New Wave Media

April 9, 2026

On-Demand Ocean Bottom Node: A New Era in Deepwater Seismic Monitoring

The On-Demand Ocean Bottom Node (OD OBN) program offers a solution to seismic surveillance. Credit: Sonardyne

The On-Demand Ocean Bottom Node (OD OBN) program offers a solution to seismic surveillance. Credit: Sonardyne

Shell Brasil, Petrobras, Sonardyne, and SENAI CIMATEC are developing autonomous technology that transforms how Brazil's challenging pre-salt fields are monitored. Now entering a major pilot array phase, the On-Demand Ocean Bottom Node (OD OBN) program promises efficient, cost-effective 4D seismic surveillance, with fewer people and lower environmental impact. This milestone marks a step closer to a fundamental shift in deepwater reservoir management.

The Challenge

Brazil’s pre-salt reservoirs lie in more than 2,000m water depth, plus another 3,000m beneath the seabed, making seismic imaging particularly challenging.

Traditional seismic surveys using ocean bottom nodes (OBNs) provide high-quality seismic data, but are often expensive and logistically complex, involving the repeated deployment and recovery of nodes using remotely operated vehicles (ROVs).

These factors can limit the frequency and economic viability of frequent 4D seismic campaigns, which are essential for understanding reservoir dynamics over time.

This is particularly challenging for monitoring large pre-salt carbonate fields where production by alternating water and gas injection (WAG) generates subtle and complex 4D signals that are difficult to measure.

These signals require on-demand monitoring with sufficient fidelity and repeatability to overcome the high levels of survey noise prevalent in conventional node-based surveys.

On-Demand Ocean Bottom Node 

Launched in 2018, the OD OBN program is a research and development collaboration between partners Shell, Petrobras, SENAI CIMATEC and Sonardyne, supported under the Research Development and Innovation funding clause of the Brazilian National Agency for Petroleum, Natural Gas and Biofuels (ANP). The On-Demand Ocean Bottom Node (OD OBN) program marks a step in addressing these challenges, providing an approach to time-lapse seismic data acquisition.

The program is a new system for acquiring 4D seismic data, which delivers more efficient and cost-effective surveillance of complex pre-salt fields. At its core is a long-term OBN system that can remain on the seabed for several years, capturing seismic data that can be recorded and harvested “on-demand” using autonomous underwater vehicles (AUVs), without the need for repeated deployment and retrieval cycles.

Significant quantities of seismic data are harvested wirelessly using an AUV like Saipem’s ‘Flatfish,’ which implements the through-water optical interface to interrogate the OD OBNs, as developed under a separate ANP program sponsored by Shell.

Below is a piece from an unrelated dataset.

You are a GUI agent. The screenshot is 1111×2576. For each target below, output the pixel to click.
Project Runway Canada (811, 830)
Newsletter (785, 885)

This AUV data harvesting approach eliminates the need for node recovery, reducing vessel time, operational complexity and associated costs.

Key Sonardyne technologies include wireless acoustic communications, required for long range recording control and node clock time offset measurement, and Sonardyne’s BlueComm extremely high-speed optical communications for short range data harvesting to a nearby AUV or remotely operated vehicle (ROV).

Results

Over 2,000 days of trials of pre-production nodes have been conducted across various pre-salt fields including Sapinhoá, Itapu and Buzios. These have successfully demonstrated acoustic control, high-fidelity data acquisition and optical data harvesting using BlueComm, as well as comparing OD OBN data with that of other commercial nodes.

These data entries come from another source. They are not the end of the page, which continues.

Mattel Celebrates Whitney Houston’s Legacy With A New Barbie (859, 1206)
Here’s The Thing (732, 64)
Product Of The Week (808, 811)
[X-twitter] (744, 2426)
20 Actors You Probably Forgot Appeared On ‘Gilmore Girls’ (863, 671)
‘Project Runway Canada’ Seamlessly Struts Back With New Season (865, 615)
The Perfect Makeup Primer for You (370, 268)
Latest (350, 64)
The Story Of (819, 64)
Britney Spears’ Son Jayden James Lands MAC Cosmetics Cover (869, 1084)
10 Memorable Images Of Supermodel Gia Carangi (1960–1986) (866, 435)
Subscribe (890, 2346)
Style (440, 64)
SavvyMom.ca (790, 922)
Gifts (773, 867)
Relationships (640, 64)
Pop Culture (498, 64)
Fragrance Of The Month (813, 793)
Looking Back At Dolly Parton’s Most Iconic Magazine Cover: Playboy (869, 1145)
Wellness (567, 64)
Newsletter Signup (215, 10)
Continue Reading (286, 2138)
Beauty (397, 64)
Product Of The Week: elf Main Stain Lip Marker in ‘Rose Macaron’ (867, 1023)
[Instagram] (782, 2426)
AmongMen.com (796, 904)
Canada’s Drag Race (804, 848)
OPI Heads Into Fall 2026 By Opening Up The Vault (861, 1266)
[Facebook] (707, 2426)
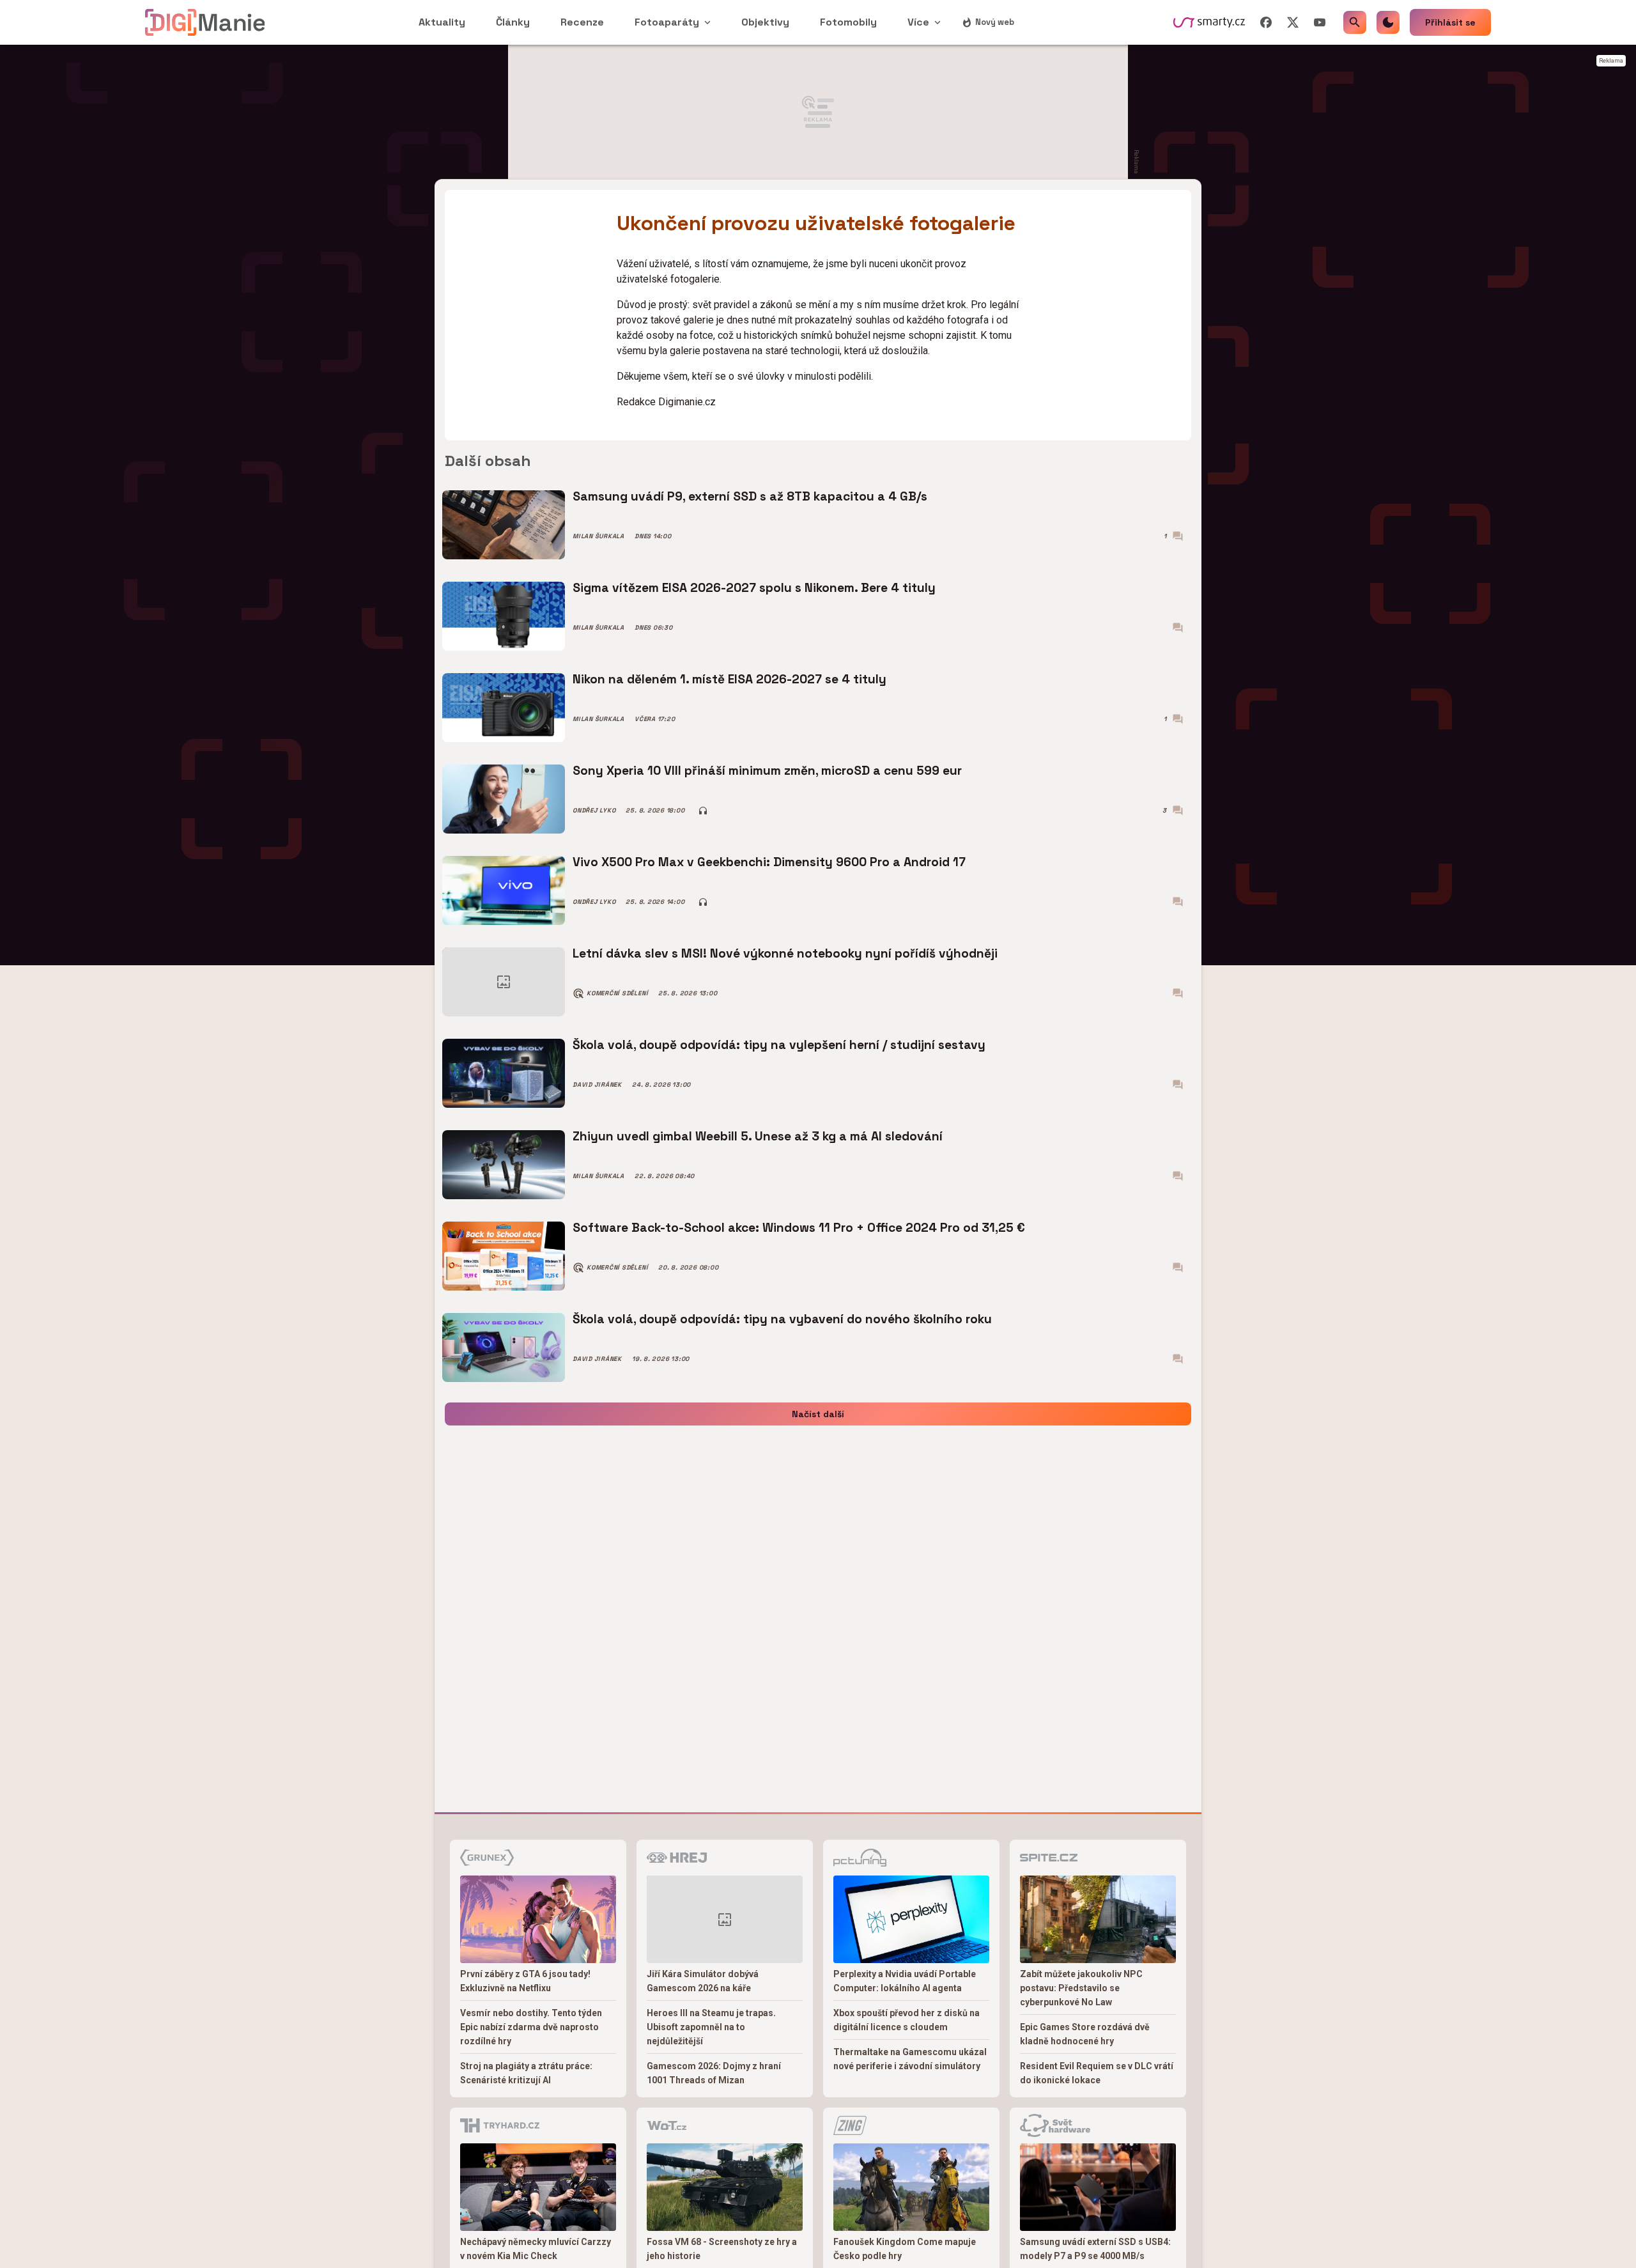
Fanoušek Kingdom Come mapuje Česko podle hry (904, 2249)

The final round of tests concluded successfully in 2025, with results presented at the IMAGE ‘25 conference in Houston and SBGf Rio’25 conference in Rio de Janeiro. Ultimately, the team deployed 84 OD OBN units, the data from which will be harvested and used to generate the first 4D image in this field.

Next Steps

A pilot array of 660 pre-production nodes is currently being produced at a new manufacturing facility in Camaçari, near Salvador, Brazil. Hundreds of these nodes will soon be deployed at the Mero field operated by Petrobras for extended testing and performance evaluation.

The long-term vision is to use autonomy and state of the art communications technologies to enable operators to conduct more frequent ‘on demand’ seismic surveys, with higher fidelity data, at a fraction of the cost of conventional seismic survey methods.

This capability will provide clearer insights into fluid movements and pressure changes within the reservoir, helping to optimize production strategies, improve decision making and enhance recovery rates in one of the world’s most challenging offshore provinces.

OD OBN is not just an incremental improvement, but a shift in how the industry approaches deepwater reservoir management.